I’d already tried the Christmas list which I’d given him and my stepson over two weeks ago after stepson had asked what I would like. I’d also emailed husband the link to the camera I wanted.
Two weeks on and the Christmas list is nowhere to be seen. I’d like to think he has it in his jacket pocket but I’m no fool. So last night I casually mentioned how close Christmas was.
‘There’s only a few weekends left to do Christmas shopping,’ I say.
‘Oh no’ he gasps and then with a relieved sigh adds, ‘But we have everything don’t we?’
Well I do, I can’t speak for him. I’ve been preparing for the past two months. One thing I hate is last minute Christmas shopping. And as I have ten people on Boxing day I don’t want to leave anything to chance.
‘Have you bought anything for me?’ I ask.

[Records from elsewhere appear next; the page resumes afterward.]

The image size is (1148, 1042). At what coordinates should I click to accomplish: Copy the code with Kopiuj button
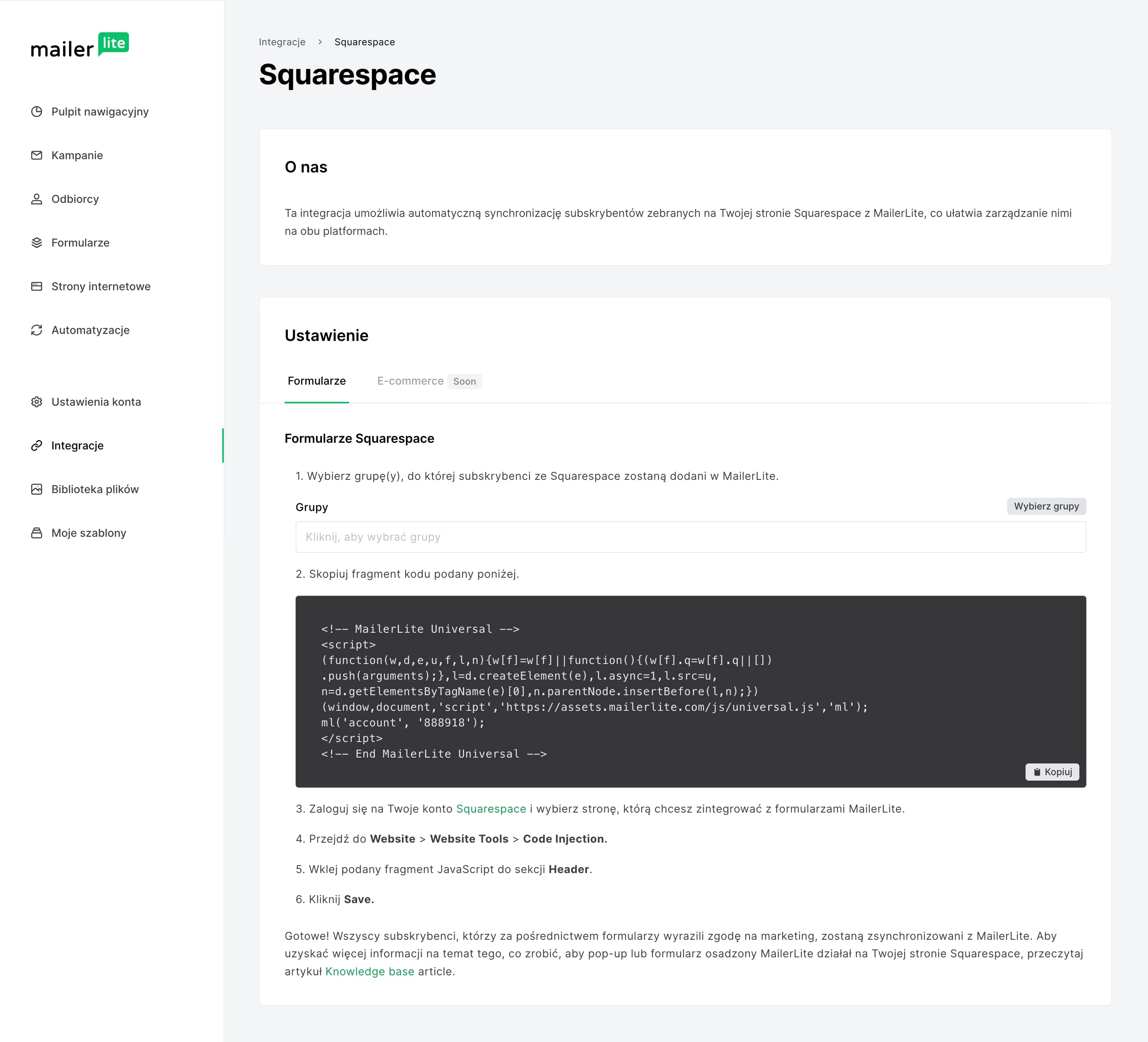(1052, 772)
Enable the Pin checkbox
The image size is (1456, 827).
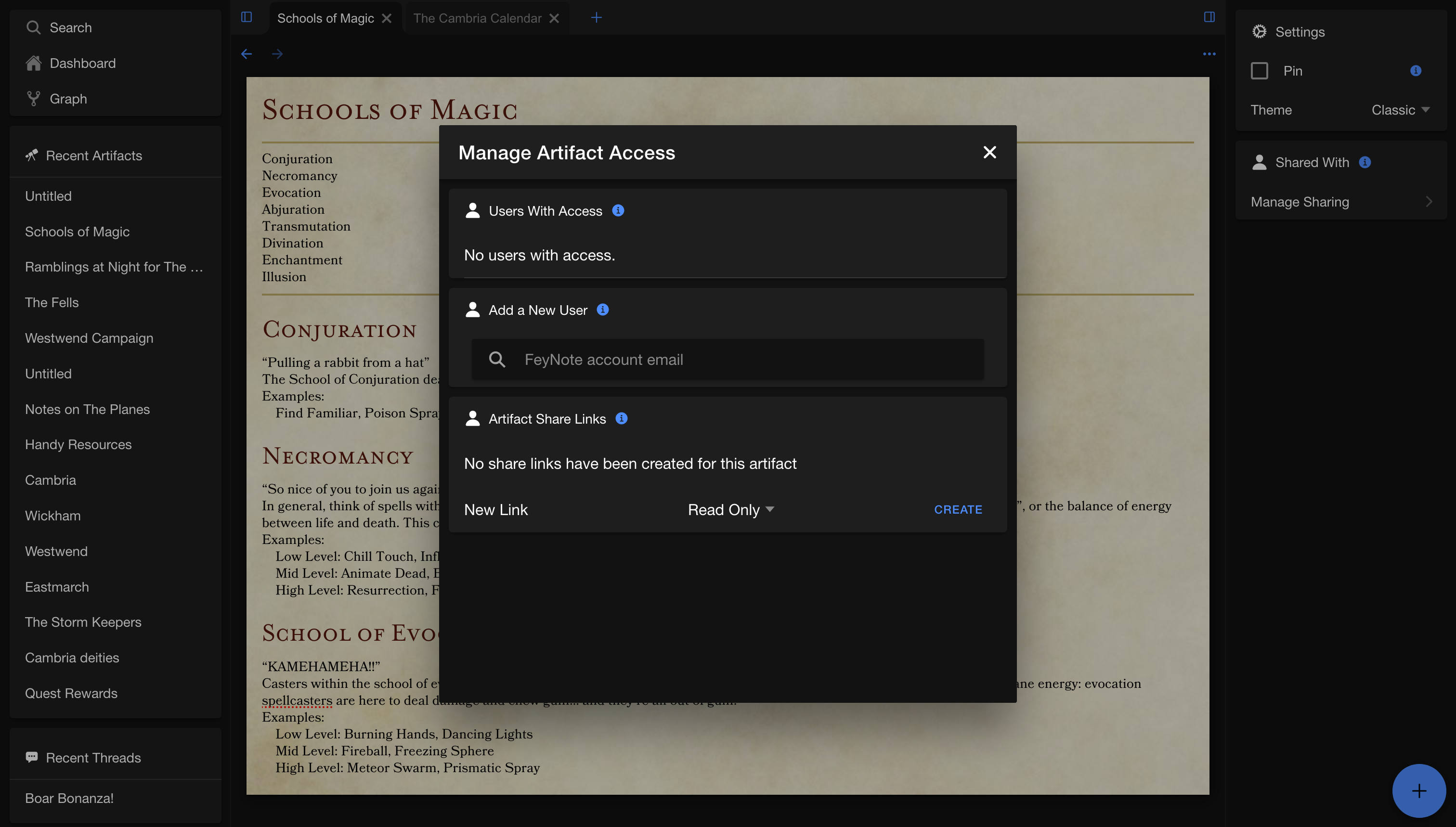pos(1260,70)
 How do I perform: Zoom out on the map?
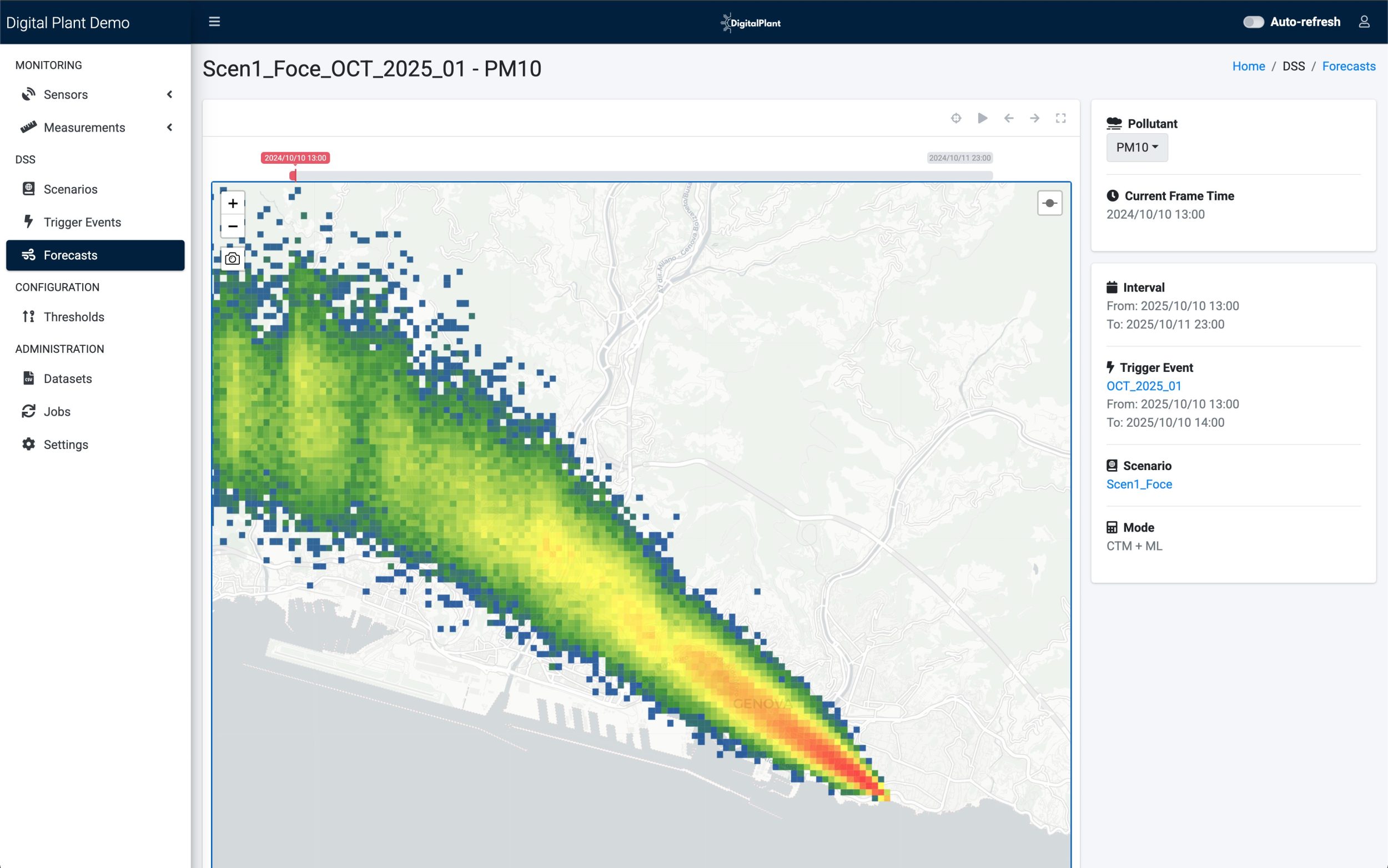point(233,226)
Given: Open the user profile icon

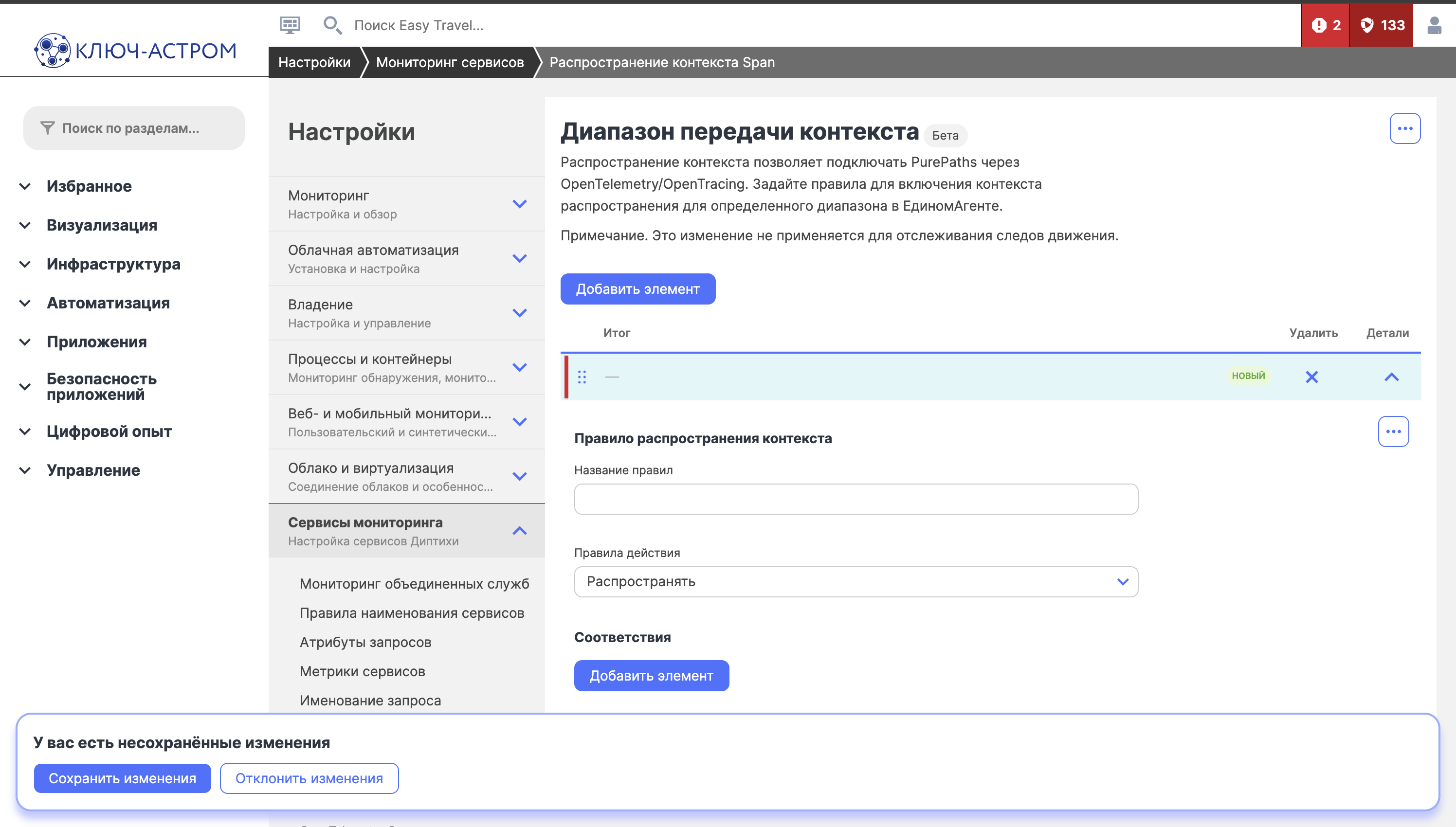Looking at the screenshot, I should point(1434,25).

Might as well be up front is my motto. Now, I should mention at this point that my period is not far off. A week to be exact and the week before my period is not my best time. I’m highly emotional and feel quite sure that doctor and the whole world are against me. So when doctor replies to the question with,
‘Ah, that reminds me, where is that Christmas list that you wrote?’ Obviously I see red.
‘If you don’t get them soon, there won’t be time,’ I say emotionally.
What is it with men? Or is it just the doctor? I swear it would be easier to buy the presents myself. Ask him for the money and off I pop. It’s the same with flowers isn’t it? Doctor claims the Sainsbury he goes to doesn’t sell them. This seems to be the case with camomile tea too and popcorn. When I go, the store is abounding with them. Strange that. The other annoying thing doctor does is query my list.
‘Do you really need more books? Don’t you think you should read the ones you’ve got first?’
‘Do you really want that DVD? That was rubbish if I remember.’
Oh was it? I never realised. I can’t imagine why I put it on the list.
‘This camera looks ok but do you really want one that takes AA batteries?’
Why ask me what I want for Christmas if you’re going to question everything I ask for. Oh, that’s a point. He never asked me what I wanted for Christmas now I come to think about it. Also when I come to think about it, the one year I didn’t give a list or ask if he had bought me presents was the first year we went to Cambodia. We were leaving on Boxing Day and I had so much to do before we flew that I totally forgot about my presents and I got a beautiful bracelet and an internet radio and some perfume. Am I at fault? Should I just sit it out and hope for something fantastic? Or should I rummage around and try to find that elusive list?
Answers on a postcard to Lynda.
Merry Christmas and I hope you get everything you want.